SELECTED EXCERPT:
--*--

MADISON, Wis. (WFRV) - Gov. Scott Walker is opting out of another element of ObamaCare. The governor announced Wednesday that he would not accept millions in federal money to expand Medicaid in Wisconsin, under the health care reform law. Walker is now the 14th Republican governor to decline an offer by federal officials, to expand Medicaid free of charge, for a period of three years. Instead, he is proposing a hybrid approach, that he believes will provide more people health coverage.
At a meeting of the state chamber of commerce is Madison, Gov. Walker announced his own plan for the state's Medicaid program. One that he says will make more adults eligible for care and cut the state's uninsured rate of 14 percent in half.
"My goal in looking at this is two things," Walker said," I want to have fewer people in this state who are uninsured. But along with that I would like to have fewer people in this state who are dependent on the government."
The governor is rejecting federal funding to expand Medicaid in Wisconsin. Instead he is proposing these changes: to reduce income limits for existing programs like BadgerCare; to lift a cap on a program that insures childless adults, and to force those above new proposed income limits, to buy insurance from the new federal exchanges which open in 2014. Walker says with these changes 224,000more people in the state will be insured.

--*--

(Collected data entries)

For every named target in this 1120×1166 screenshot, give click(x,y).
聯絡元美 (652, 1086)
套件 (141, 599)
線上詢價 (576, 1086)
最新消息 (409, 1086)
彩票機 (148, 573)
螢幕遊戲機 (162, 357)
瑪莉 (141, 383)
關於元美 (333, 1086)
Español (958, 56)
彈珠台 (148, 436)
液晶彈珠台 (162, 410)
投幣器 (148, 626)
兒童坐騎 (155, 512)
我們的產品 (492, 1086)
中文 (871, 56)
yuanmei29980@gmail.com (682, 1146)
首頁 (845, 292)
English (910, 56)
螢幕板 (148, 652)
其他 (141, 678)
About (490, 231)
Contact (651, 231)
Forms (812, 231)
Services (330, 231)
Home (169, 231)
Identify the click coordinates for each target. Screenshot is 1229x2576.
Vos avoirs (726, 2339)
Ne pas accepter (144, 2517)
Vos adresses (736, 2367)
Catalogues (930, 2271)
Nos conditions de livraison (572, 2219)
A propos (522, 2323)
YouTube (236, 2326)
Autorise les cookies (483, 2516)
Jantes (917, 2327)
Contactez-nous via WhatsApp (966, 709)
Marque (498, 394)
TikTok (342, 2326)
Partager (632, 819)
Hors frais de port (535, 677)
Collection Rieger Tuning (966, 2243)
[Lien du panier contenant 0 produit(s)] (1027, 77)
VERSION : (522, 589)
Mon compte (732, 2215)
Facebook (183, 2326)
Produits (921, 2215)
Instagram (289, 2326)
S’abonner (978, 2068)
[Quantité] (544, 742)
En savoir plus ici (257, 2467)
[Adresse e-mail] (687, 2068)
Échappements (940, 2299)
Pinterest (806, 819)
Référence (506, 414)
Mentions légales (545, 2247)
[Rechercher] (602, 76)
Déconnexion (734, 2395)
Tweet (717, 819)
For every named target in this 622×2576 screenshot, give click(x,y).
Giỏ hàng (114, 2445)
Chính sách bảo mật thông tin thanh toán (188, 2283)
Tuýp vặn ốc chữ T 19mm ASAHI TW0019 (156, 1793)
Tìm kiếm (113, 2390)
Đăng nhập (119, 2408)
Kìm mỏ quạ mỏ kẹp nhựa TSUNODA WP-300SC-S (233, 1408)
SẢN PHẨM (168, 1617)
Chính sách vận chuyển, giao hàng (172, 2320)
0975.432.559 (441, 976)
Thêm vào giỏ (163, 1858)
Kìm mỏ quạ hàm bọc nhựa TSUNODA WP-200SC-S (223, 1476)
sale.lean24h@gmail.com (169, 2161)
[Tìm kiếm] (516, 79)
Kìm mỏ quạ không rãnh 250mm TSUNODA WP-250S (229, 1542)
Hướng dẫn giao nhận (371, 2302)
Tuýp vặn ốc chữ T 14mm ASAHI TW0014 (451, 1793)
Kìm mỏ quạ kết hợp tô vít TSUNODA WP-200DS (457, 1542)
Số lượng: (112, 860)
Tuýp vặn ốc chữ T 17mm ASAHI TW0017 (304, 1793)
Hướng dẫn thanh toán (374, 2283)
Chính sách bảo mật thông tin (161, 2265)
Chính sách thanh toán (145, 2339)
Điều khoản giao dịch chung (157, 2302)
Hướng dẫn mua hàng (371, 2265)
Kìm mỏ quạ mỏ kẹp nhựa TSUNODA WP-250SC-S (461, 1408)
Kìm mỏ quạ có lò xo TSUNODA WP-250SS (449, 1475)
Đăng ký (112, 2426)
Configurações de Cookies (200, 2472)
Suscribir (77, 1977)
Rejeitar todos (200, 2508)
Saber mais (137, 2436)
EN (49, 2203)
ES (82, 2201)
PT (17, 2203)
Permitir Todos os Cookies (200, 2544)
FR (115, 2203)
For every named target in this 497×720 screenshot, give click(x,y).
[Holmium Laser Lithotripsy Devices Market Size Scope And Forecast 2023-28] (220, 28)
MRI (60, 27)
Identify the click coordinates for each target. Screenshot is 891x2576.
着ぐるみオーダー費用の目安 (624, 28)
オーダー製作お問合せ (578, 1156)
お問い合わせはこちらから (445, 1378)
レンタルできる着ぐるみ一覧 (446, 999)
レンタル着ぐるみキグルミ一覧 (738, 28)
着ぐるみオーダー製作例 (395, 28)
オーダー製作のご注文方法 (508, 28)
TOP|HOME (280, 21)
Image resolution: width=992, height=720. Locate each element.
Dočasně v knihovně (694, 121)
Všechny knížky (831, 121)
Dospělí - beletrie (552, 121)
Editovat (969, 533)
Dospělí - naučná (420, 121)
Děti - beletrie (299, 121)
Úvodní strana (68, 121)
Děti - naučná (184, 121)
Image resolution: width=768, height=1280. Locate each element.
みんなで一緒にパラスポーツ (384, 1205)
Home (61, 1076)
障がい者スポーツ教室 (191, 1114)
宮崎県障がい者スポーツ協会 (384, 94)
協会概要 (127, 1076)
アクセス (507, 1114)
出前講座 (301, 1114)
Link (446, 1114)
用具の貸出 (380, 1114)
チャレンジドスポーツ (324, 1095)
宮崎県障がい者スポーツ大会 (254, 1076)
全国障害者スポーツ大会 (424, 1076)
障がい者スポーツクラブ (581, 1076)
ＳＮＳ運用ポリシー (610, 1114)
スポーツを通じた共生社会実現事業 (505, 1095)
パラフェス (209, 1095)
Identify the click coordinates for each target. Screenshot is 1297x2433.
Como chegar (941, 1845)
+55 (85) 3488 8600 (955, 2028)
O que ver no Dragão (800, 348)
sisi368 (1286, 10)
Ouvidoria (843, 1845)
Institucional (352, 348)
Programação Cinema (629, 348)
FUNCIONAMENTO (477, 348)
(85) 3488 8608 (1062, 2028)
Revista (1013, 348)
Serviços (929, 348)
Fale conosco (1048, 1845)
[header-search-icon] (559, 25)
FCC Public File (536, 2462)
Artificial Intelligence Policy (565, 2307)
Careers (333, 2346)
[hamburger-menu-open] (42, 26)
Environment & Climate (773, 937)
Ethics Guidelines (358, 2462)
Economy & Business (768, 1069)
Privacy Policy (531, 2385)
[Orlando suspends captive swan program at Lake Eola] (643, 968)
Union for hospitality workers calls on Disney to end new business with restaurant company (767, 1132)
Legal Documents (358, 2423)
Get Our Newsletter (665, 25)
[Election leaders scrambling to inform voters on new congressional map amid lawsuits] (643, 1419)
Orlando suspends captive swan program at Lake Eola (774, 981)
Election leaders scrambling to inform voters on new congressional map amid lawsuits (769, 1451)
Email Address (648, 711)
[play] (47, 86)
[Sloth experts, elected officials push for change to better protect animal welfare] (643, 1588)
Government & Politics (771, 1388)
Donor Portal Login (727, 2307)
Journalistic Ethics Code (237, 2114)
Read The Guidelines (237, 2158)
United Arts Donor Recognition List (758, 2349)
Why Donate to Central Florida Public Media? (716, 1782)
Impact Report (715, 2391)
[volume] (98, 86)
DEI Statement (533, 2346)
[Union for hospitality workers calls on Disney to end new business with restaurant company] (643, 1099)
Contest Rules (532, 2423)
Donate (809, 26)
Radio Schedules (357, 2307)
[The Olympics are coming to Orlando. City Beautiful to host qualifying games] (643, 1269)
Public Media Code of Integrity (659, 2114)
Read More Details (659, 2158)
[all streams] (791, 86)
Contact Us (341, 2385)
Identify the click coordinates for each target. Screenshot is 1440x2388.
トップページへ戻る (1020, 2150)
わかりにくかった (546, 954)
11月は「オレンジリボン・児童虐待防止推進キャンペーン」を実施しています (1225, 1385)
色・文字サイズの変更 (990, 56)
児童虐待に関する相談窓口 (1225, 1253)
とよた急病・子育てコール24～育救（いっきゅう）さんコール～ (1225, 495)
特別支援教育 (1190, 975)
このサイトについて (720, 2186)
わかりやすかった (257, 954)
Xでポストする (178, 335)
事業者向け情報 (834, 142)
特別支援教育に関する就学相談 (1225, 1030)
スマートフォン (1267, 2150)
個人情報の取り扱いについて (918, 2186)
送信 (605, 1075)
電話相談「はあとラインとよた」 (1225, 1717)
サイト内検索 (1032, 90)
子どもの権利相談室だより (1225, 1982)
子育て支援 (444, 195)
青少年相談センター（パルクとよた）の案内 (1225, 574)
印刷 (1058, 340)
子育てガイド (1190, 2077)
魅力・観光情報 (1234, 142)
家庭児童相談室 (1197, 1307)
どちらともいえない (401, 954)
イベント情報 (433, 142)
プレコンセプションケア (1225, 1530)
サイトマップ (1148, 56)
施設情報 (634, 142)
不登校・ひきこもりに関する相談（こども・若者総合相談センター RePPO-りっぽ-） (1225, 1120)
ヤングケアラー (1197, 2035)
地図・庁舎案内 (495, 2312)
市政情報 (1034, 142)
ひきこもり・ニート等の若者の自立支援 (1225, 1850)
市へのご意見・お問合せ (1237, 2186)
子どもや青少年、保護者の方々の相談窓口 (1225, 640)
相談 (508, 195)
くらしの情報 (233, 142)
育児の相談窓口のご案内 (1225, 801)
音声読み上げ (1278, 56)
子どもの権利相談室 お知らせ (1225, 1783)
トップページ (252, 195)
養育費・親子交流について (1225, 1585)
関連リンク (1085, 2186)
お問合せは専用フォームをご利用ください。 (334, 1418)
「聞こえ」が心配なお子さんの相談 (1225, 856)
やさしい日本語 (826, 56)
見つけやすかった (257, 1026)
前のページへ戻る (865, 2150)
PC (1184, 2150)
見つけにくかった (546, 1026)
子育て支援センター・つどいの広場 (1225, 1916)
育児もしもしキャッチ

--*--

WORK TO BE COMPLETED: Copy out, word for word, the complete news report above on Governor Walker's Medicaid decision.

TASK ANSWER:
MADISON, Wis. (WFRV) - Gov. Scott Walker is opting out of another element of ObamaCare. The governor announced Wednesday that he would not accept millions in federal money to expand Medicaid in Wisconsin, under the health care reform law. Walker is now the 14th Republican governor to decline an offer by federal officials, to expand Medicaid free of charge, for a period of three years. Instead, he is proposing a hybrid approach, that he believes will provide more people health coverage.
At a meeting of the state chamber of commerce is Madison, Gov. Walker announced his own plan for the state's Medicaid program. One that he says will make more adults eligible for care and cut the state's uninsured rate of 14 percent in half.
"My goal in looking at this is two things," Walker said," I want to have fewer people in this state who are uninsured. But along with that I would like to have fewer people in this state who are dependent on the government."
The governor is rejecting federal funding to expand Medicaid in Wisconsin. Instead he is proposing these changes: to reduce income limits for existing programs like BadgerCare; to lift a cap on a program that insures childless adults, and to force those above new proposed income limits, to buy insurance from the new federal exchanges which open in 2014. Walker says with these changes 224,000more people in the state will be insured.